SBJ/April 16 - 22, 2007/This Weeks News

Big Ten Net’s subscriber fee shocks MSOs

With the ink barely dry and tempers slowly calming after cable’s rancorous deal with MLB over the Extra Innings package, the industry’s biggest operators are shifting their sights on their next big sports media battle: the Big Ten Network, which launches in August.

The network plans to show about
35 football games this year, plus
160 basketball games.

Last month, the channel, jointly owned by Fox Cable Networks and the Big Ten Conference, sent its initial offer to multisystem operators, who are immediately balking at the high license fee the network is seeking.

According to those letters, Fox Cable is asking operators in Big Ten markets to pay close to $1.10 per subscriber for analog distribution — the highest level of distribution that MSOs offer.

One wrinkle that is already rank-ling cable operators is Fox Cable’s insistence that every part of the eight states that make up the Big Ten schools be considered part of the local market. For example, Philadelphia is nearly 200 miles from Penn State’s main University Park campus. But Fox is demanding that Comcast put the Big Ten Network on its analog tier in Philadelphia at $1.10 per subscriber.

Meanwhile, the channel is seeking around 10 cents per subscriber from cable systems that are not in Big Ten markets. In those non-Big Ten markets, Fox Cable will accept carriage on cable’s digital platforms. MSOs that cut in-market deals also are expected to get a financial break on the out-of-market systems.

The battle is shaping up to be similar to cable’s tussle with Major League Baseball. A deal has been reached with DirecTV, which has agreed to carry the channel on its Total Choice package, which has nearly 16 million subscribers. It’s not clear how much DirecTV paid for the channel. Because DirecTV has one national feed that includes the 42 states that don’t have Big Ten schools, the rate has to be much less than the rate Fox Cable wants in-market cable operators to pay.

Plus, DirecTV signed the deal when News Corp. controlled both the DBS operator and Fox Cable Networks. News Corp. is in the process of selling DirecTV to Liberty Media.

While no one wanted to speak on the record, the channel’s initial pricing offer is being excoriated by top cable executives. The two biggest MSOs — Comcast and Time Warner Cable — have most of the subscribers in the Big Ten markets.

While it’s well below the $3 per subscriber rate that ESPN commands, the rate is significantly higher than other channels that have had trouble gaining distribution. NFL Network, for example, charges around 70 cents per subscriber and the planned MLB Channel will ask for about 25 cents per subscriber. The $1.10 fee is comparable to many regional sports networks, but cable operators are loath to pay it for a channel that has yet to launch and will not feature the best Big Ten games, which will be on ABC and ESPN.

Fox Cable and Big Ten officials feel they have a compelling sell, as the network is about much more than poorly rated Olympic events. It is planning to televise around 35 Big Ten football games, 100 men’s basketball games and 60 women’s basketball games. The conference also plans to have a studio on every campus to add local productions.
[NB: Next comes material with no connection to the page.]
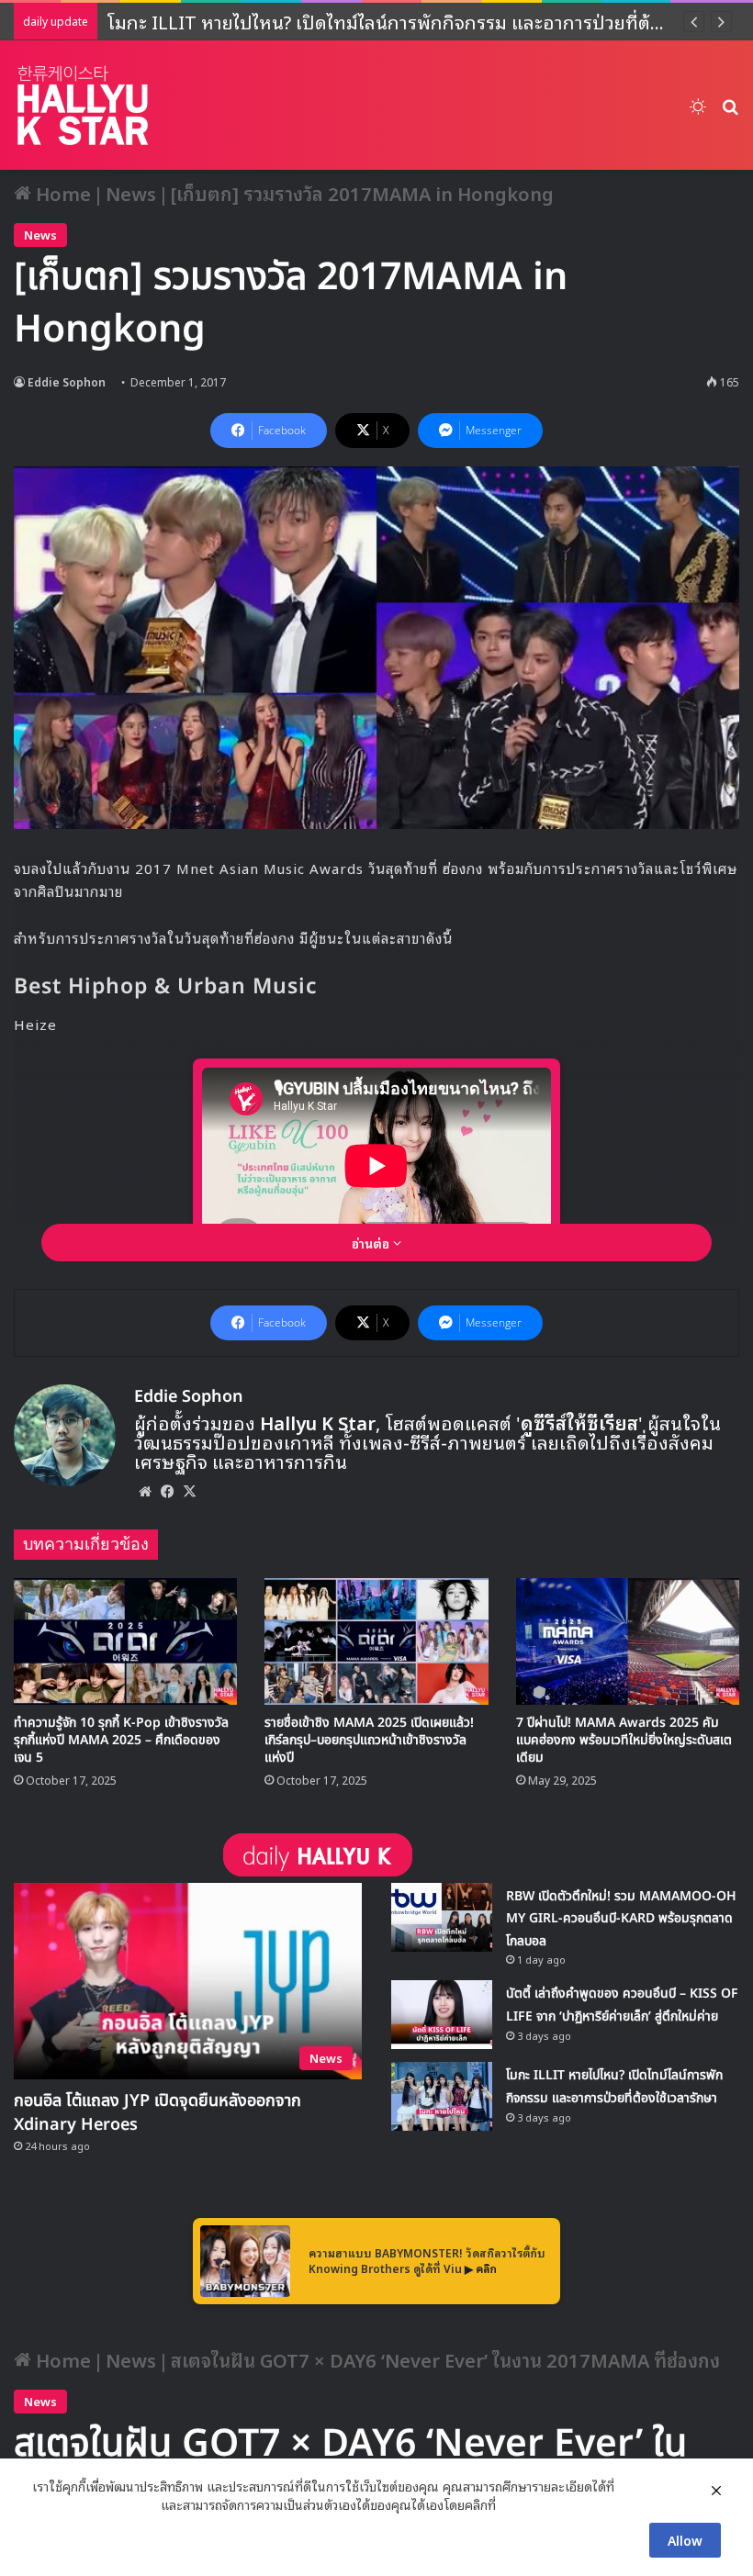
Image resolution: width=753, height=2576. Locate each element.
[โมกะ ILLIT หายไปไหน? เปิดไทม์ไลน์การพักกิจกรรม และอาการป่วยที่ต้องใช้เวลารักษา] (441, 2096)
Part of the network’s pitch to cable operators will emphasize broadband and video-on-demand content that will be developed from the channel and will be included in the base rate. Channel executives also plan to emphasize local ad sales opportunities. That’s where local cable systems get to sell two minutes each hour to local advertisers.

Fox Cable has gained a reputation for publicly scrapping with cable operators in the past. But with Michael Hopkins, executive vice president of affiliate sales and marketing, now heading up the distribution group, network executives are saying that they want these negotiations to stay out of the press.

“We’re really at the beginning stages now of those talks,” said Hopkins, who has years of cable experience (see related story). “If we can get these deals done in the conference room as opposed to on the front page, then, generally speaking, most folks are going to be happier with the outcome.”

The cable industry is considering the Big Ten Network negotiations critically important, since they are likely to set the market for future college conference channels that may be looking to launch. The Big 12 is the next major conference considering launching such a channel. It is currently in an exclusive negotiating period with ESPN, which ends at the end of the month. The SEC, ACC and Pac-10 also are viewed as conferences that could wind up setting up their own channels.